Speciale Boschi Di Stefano - Alberto Savinio - Casa Museo Boschi Di Stefano
Speciale Boschi Di Stefano - Alberto Savinio
Il dipinto firmato «Savinio» in basso a destra e intitolato in basso al centro «L’Algérie prehistorique» fa parte del primo nucleo di opere collezionate già da Francesco Di Stefano. L’opera viene presentata per la prima volta nella mostra personale organizzata presso la Galleria Milano nel capoluogo lombardo nel 1933. Con buona probabilità viene acquistata in quell’occasione dal padre di Marieda Di Stefano insieme alla celebre Annunciazione.

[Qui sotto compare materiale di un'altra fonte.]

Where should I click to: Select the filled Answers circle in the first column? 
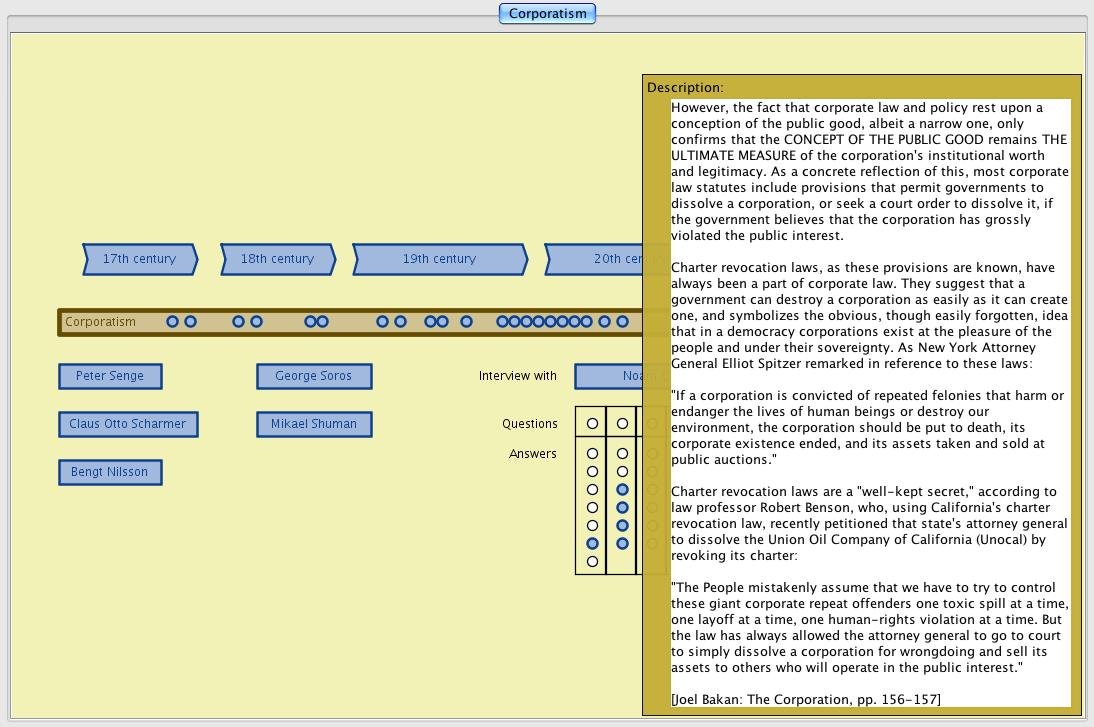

Il quadro passa in eredità nel 1938 e entra a far parte delle collezioni civiche nella donazione del 1974. La personale di Savinio alla Galleria Milano si inaugura il 19 marzo e subito viene recensita positivamente sulle pagine del «Corriere della Sera» da Vincenzo Bucci, da George Waldemar sul «Corriere Padano» e da Carlo Carrà su «L’Ambrosiano». La recensione di Waldemar ha una certa fortuna e viene ripubblicata su «Le arti plastiche» e in francese su «Formes». Questa occasione segna il rientro in Italia di Savinio da Parigi, dove dal 1927 soggiorna stabilmente intrattenendo rapporti con diversi artisti italiani. La Galleria Milano, animata da Vittorio Emanuele Barbaroux, è piuttosto attiva nella promozione degli artisti italiani residenti a Parigi e Savinio partecipa già nel gennaio 1930 a una collettiva insieme a Campigli, De Pisis, Paresce, Severini e Tozzi.
Il dipinto è messo in relazione con il viaggio in Algeria del pittore e alla realizzazione della tela per la sede del governatorato francese di Skikda. Secondo quanto riportato, la realizzazione dell’opera algerina si colloca nei primi mesi del 1933, dopo gli impegni della mostra collettiva di Torino aperta il 18 ottobre 1932 e la personale di Firenze del 3 dicembre 1932, oppure a seguito della già citata esposizione milanese nel marzo 1933 e della V Triennale inaugurata a maggio, ma sicuramente entro il 1 luglio 1933 quando Savinio pubblica i suoi ricordi di viaggio su «La Nazione». Sebbene il titolo dell’opera milanese si riferisca all’allora colonia francese, non si trova un rapporto diretto tra i due lavori. L’Algérie prehistorique presenta, indipendentemente dal viaggio e dalla commissione algerina, tematiche e modelli già sperimentati all’interno dell’esperienza parigina. L’ambientazione marina del dipinto è vicina alla formulazione della tematica dell’isola, che dal 1931 appare come forma autonoma. Lo sfondo di palme e felci si riscontra in altre opere dell’autore come Souvenir d’un monde disparu e L’isola portatile. Nel solco tracciato già da Max Ernst, il paesaggio naturale presenta forti analogie con le illustrazioni di carattere scientifico presenti in pubblicazioni francesi e italiane. Il prelievo da queste opere non è per Savinio un riferimento puntuale, ma elementi provenienti da epoche e culture diverse si fondono in un continuo temporale. La presenza del leone Fu, che emerge dalla flora preistorica, ricorda lo sviluppo a Parigi di un interesse collezionistico e commerciale per manufatti di arte orientale. Nel 1931 si svolge a Parigi l’Exposition coloniale internationale, con un’ampia sezione dedicata all’oriente. Il gallerista e collezionista Léonce Rosemberg sviluppa, come il padre Alexandre Rosemberg, un interesse per il commercio di arte orientale. Infine, in primo piano si adagia sulla spiaggia una figura femminile, plastica e senza volto, con il braccio sinistro che si fonde con lo scoglio biancastro. Tale figura ha una certa fortuna e si ritrova anche nella pittura murale Africa italiana, realizzata per la V Triennale di Milano, dove il paesaggio marino è sostituito da un’architettura in pietra ad arco.